John Wallace, Delta’s President and COO stated, “The first quarter of this year was a noteworthy quarter for Delta.  We continue to work with our potential partner, Opon International, in moving toward the signing of definitive agreements and closing of the transaction.  We believe this relationship is certainly in the best interests of both our shareholders and our bondholders.  The capital from this transaction would allow for an aggressive development of our main asset in the Piceance Basin, which provides substantial upside in proved reserves.   

“In the Vega Area of the Piceance Basin we continued with moderate completion activity that was measured to preserve our current liquidity position.  This completion activity involves new procedures and we’ve experienced very encouraging results to date.”

LETTER OF INTENT (STRATEGIC ALTERNATIVES) UPDATE

As previously announced on March 18, 2010, Delta entered into a non-binding letter of intent with Opon International LLC (“Opon”) to sell a 37.5% non-operated working interest in the Vega Area assets located in the Piceance Basin for total consideration of $400 million and to issue Opon warrants to purchase 13.3 million shares of Delta common stock at $1.50 per share and 5.7 million shares at $3.50 per share. The consummation of the transaction is contingent upon Opon’s ability to arrange financing and is subject to customary due diligence, negotiation and execution of definitive binding agreements.  The parties are continuing with the proposed transaction and the Company understands that Opon’s financing efforts are ongoing.

LIQUIDITY UPDATE

At March 31, 2010, the Company had $10 million in cash and $52.0 million available under its credit facility (based on the redetermined $145 million borrowing base described below).

On April 26, 2010, Delta entered into the Third Amendment (the “Amendment”) to the Second Amended and Restated Credit Agreement (as amended, the “Credit Agreement”), with JPMorgan Chase Bank, N.A., as agent, and certain of the financial institutions that are party to its credit agreement in which, among other changes, the lenders provided a waiver of Delta’s violation of the quarter ended March 31, 2010 capital expenditures limitation of $10.0 million.  In conjunction with the Amendment and as part of a scheduled redetermination, the borrowing base was reduced from $185.0 million with a $20.0 million required minimum availability to $145.0 million with no required minimum availability for a net reduction in the borrowing base of $20.0 million.  The next scheduled redetermination date is July 1, 2010.  In addition, the Amendment imposed capital expenditures limitations of $20.0 million for the quarter ending June 30, 2010 and $15.0 million for the quarter ending September 30, 2010, provided that any excess of the limitation over the amount of actual expenditures may be carried forward from an earlier quarter to a subsequent quarter. The Company was in compliance with the accounts payable covenant under its credit facility at March 31, 2010.

+--

▶ **Goal of the exercise**: List each distinct calendar date given in the Delta update above, in the order in which each first appears.

▶ **Data shown**:
+--

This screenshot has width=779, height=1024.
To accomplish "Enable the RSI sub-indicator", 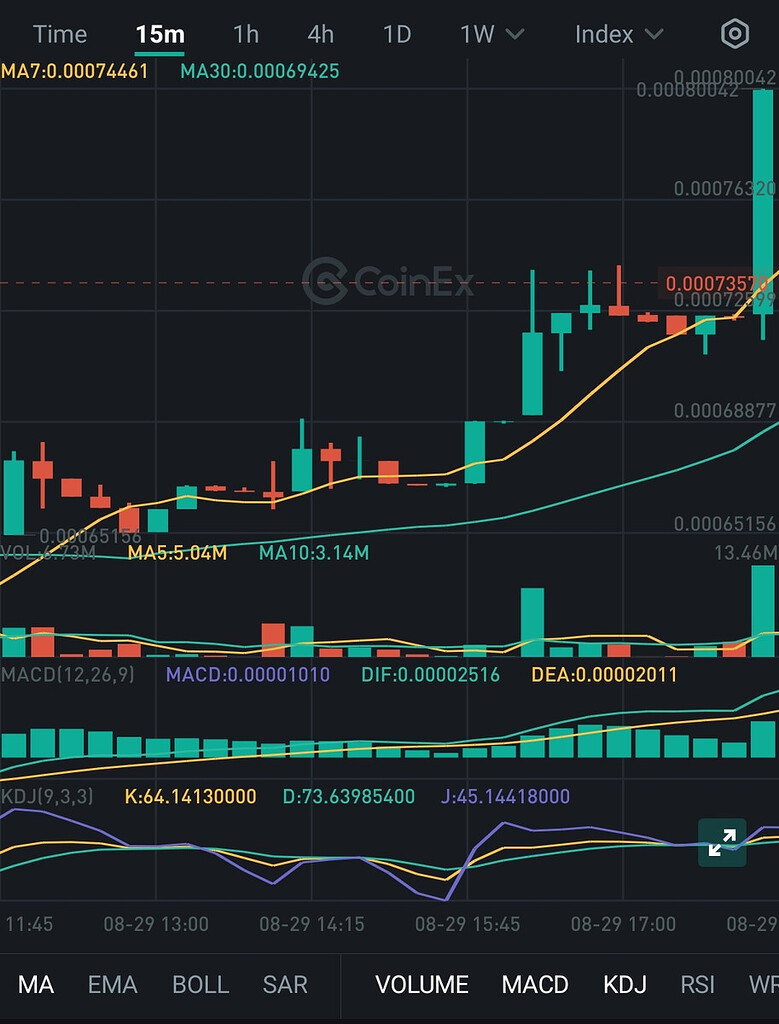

+--

▶ **The answer**:
March 18, 2010
March 31, 2010
April 26, 2010
July 1, 2010
June 30, 2010
September 30, 2010